> **TASK OBJECTIVE**: The answer must consist of every line below that holds the word "computer".

> **DATASET EXCERPTS**:
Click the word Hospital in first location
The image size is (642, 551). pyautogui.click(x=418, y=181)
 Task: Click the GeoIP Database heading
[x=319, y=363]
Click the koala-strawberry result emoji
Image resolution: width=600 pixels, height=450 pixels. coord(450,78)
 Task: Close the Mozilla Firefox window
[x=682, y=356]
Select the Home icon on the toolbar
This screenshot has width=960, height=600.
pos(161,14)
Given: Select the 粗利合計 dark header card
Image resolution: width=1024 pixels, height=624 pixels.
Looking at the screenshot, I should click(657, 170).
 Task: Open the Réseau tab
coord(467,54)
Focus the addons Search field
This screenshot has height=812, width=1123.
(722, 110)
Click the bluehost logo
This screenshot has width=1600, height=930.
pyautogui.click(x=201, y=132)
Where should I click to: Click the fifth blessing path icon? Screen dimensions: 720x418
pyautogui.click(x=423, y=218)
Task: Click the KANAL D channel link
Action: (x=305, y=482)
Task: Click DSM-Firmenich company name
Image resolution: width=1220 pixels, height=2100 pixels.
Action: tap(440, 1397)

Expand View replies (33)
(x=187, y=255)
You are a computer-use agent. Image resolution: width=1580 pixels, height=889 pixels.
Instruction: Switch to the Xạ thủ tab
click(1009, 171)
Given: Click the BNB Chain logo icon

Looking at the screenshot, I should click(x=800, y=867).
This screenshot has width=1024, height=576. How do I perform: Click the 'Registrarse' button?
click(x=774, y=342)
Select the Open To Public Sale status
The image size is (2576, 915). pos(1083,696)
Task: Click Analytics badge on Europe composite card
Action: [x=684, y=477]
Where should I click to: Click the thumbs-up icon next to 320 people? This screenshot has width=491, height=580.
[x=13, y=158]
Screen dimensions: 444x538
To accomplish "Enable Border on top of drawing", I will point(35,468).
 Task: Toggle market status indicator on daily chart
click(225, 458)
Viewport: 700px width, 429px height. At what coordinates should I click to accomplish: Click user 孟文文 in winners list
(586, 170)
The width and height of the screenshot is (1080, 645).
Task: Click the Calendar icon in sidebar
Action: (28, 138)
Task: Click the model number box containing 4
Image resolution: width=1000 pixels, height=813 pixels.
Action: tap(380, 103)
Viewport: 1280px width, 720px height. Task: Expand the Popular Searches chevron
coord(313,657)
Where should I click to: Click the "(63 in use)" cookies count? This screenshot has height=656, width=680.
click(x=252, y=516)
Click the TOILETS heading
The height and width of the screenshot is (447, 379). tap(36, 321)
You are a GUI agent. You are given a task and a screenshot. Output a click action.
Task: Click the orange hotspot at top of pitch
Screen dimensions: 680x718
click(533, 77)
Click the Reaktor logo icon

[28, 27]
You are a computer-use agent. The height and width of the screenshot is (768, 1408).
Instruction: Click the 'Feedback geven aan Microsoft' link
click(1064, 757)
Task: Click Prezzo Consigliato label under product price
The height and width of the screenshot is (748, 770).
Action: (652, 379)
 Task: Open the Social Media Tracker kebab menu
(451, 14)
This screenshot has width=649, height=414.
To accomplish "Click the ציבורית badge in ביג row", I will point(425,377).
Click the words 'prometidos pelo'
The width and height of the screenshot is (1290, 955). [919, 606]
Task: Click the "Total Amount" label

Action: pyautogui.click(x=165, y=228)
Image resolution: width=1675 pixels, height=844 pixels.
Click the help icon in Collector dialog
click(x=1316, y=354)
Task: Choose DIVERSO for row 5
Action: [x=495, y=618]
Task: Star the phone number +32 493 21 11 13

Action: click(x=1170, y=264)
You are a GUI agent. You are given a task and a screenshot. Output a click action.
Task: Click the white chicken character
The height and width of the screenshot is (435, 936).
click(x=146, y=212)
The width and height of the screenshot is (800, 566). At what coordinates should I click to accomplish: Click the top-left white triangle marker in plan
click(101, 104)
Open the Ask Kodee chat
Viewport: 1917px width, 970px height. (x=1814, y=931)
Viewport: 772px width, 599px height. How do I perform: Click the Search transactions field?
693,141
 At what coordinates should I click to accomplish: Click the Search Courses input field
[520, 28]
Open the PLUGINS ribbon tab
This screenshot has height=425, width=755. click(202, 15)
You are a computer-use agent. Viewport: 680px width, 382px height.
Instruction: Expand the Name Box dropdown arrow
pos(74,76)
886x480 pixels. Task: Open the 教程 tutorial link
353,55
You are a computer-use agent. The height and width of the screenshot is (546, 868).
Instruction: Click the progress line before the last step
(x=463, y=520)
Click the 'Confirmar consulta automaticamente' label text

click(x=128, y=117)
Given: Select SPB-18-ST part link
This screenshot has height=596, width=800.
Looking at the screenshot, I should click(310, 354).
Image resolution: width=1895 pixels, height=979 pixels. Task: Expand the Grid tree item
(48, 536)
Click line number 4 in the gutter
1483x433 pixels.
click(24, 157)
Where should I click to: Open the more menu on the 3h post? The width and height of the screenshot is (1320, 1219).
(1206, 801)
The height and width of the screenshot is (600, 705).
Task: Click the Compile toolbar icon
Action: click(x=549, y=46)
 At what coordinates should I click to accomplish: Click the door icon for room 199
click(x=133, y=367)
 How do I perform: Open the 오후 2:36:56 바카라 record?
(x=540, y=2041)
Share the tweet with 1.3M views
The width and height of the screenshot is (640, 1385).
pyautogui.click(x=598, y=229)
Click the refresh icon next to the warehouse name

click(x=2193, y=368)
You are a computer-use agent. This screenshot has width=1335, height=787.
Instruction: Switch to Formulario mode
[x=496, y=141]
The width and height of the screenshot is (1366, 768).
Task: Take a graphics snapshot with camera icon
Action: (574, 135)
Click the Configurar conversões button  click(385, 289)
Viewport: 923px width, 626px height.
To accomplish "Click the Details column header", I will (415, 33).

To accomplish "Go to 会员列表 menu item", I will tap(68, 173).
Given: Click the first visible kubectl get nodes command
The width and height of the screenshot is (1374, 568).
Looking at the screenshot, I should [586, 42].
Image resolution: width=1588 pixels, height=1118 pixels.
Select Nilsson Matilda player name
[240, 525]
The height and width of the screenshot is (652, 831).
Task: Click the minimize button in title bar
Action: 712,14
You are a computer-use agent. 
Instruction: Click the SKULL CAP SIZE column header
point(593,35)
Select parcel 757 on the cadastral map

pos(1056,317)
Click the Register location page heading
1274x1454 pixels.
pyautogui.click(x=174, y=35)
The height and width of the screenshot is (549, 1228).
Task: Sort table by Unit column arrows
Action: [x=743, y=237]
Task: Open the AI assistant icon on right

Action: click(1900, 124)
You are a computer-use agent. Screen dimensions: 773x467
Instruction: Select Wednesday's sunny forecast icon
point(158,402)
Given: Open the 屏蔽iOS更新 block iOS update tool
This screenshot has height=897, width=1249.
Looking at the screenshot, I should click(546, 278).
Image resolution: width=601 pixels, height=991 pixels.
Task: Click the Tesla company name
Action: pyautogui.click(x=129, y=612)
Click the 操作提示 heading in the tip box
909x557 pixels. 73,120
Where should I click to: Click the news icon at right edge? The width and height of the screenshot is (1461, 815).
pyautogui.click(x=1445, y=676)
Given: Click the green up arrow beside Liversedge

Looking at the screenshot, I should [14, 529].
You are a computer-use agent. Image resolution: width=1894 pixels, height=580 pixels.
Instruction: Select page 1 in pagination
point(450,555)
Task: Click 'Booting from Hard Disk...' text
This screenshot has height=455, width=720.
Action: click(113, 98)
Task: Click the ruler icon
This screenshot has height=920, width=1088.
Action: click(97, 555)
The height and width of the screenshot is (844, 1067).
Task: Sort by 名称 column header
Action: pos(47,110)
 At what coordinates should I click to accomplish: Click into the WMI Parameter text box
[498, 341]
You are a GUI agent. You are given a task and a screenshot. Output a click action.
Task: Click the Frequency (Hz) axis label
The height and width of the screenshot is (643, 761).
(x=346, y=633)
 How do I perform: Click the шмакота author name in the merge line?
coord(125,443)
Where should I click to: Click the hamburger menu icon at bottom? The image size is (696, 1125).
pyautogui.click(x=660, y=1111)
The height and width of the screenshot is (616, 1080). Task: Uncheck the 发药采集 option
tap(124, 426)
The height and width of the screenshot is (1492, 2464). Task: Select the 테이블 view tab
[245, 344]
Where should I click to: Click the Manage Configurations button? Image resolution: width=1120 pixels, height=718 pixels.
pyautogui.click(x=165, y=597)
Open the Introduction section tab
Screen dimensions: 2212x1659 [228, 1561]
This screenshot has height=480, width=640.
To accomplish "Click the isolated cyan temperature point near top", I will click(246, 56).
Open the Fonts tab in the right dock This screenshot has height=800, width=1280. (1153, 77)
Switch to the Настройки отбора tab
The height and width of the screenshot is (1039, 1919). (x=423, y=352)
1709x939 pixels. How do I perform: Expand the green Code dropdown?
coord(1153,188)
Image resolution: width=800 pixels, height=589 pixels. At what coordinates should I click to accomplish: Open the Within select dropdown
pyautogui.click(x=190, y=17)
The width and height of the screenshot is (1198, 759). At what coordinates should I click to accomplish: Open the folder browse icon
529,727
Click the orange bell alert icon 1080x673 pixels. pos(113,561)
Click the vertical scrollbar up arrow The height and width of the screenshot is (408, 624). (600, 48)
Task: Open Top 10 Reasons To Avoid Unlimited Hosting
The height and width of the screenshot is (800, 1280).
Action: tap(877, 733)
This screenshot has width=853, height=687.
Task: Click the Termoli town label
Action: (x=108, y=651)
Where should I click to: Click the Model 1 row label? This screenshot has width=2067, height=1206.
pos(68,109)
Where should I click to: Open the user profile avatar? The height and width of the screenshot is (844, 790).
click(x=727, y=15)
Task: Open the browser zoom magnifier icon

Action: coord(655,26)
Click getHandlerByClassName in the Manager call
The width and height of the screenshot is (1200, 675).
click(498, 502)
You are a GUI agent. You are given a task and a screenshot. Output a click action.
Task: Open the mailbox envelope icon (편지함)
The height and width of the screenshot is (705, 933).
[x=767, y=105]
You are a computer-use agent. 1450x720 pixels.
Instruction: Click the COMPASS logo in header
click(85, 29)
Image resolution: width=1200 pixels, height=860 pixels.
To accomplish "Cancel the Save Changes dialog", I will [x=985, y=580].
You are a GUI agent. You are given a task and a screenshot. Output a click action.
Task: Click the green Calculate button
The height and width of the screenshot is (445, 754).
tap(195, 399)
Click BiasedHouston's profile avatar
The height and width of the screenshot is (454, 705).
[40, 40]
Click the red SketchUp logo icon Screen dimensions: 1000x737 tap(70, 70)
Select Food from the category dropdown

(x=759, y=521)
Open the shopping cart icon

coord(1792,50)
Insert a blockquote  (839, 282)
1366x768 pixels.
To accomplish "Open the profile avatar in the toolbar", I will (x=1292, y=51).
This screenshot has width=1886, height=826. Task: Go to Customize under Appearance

> **RESPONSE TO THE EXERCISE**:
You are a computer-use agent. Image resolution: width=1580 pixels, height=889 pixels.
You are a computer-use agent. The height and width of the screenshot is (768, 1408).
You are a computer-use agent. Viewport: 680px width, 382px height.
You are a computer-use agent. The height and width of the screenshot is (546, 868).
You are a computer-use agent. This screenshot has width=1335, height=787.
You are a computer-use agent. 
You are a computer-use agent. Screen dimensions: 773x467
You are a computer-use agent. Image resolution: width=1894 pixels, height=580 pixels.
You are a computer-use agent. 1450x720 pixels.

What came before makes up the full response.